Friday, January 16, 2015
Bomb by Steven Sheinkin
Bomb: The Race to Build -- and Steal -- the World's Most Dangerous Weapon by Steve Sheinkin is juvenile nonfiction at its absolute best.
During World War II, one of the most decisive battles was fought, not on a battlefield, but in a laboratory. The race to build the atomic bomb was on, and pretty much all of the world's top physicists were working on the problem in one way or another, for one major power or another. In Los Alamos, New Mexico, scientists from the Manhattan Project, headed up by Robert Oppenheimer, worked tirelessly to build and test the American bomb -- but a few of them were also leaking secrets to the Soviet Union. Meanwhile, American spies worked hard to sabotage Germany's nuclear efforts, despite not knowing exactly what German scientists knew, or even where they were.
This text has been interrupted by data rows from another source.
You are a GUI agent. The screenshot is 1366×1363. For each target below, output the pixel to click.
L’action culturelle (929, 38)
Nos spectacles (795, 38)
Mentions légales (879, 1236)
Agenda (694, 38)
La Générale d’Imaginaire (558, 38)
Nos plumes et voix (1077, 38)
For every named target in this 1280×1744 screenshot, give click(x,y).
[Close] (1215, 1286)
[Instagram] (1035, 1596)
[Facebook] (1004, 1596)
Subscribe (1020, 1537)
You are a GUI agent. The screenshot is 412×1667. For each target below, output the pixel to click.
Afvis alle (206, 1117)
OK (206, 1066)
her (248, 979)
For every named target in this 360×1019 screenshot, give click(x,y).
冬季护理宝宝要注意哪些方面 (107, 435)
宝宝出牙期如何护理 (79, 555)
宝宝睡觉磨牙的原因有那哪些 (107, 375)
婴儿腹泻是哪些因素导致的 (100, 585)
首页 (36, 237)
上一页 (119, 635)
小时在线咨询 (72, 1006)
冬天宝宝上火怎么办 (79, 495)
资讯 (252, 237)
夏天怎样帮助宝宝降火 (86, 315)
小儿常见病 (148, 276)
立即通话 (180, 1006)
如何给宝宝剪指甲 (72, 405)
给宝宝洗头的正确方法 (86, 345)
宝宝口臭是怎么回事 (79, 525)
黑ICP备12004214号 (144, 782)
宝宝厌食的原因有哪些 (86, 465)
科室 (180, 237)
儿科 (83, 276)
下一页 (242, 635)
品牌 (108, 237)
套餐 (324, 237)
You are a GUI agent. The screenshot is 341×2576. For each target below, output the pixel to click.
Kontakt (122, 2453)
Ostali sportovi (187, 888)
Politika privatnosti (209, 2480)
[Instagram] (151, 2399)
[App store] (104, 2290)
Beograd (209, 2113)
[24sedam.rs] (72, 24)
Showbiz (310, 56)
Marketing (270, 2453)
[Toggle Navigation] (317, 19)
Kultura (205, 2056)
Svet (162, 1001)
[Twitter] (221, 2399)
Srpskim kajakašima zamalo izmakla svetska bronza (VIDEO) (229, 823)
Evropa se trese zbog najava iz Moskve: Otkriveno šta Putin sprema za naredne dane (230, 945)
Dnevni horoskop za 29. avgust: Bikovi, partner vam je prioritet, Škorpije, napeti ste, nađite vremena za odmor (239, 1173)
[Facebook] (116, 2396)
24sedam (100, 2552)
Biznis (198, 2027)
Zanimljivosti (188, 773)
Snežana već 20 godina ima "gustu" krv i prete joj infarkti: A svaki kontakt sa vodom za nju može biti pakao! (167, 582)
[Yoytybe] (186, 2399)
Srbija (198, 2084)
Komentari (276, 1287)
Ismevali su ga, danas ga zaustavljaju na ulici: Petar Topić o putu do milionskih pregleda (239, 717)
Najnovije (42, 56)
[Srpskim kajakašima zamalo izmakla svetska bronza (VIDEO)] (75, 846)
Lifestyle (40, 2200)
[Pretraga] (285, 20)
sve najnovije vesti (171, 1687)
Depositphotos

This is an amazingly gripping and readable work of nonfiction. The pacing is excellent as the author switches from one story to another, and he does a great job of making the historical figures come alive without sacrificing historical accuracy. And his brief summation of the Cold War and the development of more powerful weapons at the end of the book is quite chilling. I listened to the audiobook and found myself completely captivated by it. I'd recommend this title for its intended audience (ages 9-14), but also for adults like myself, with an interest but not a lot of knowledge on the topic of the Manhattan Project and the creation of the first nuclear weapons.
(Reviewed from an audiobook borrowed through my library system.)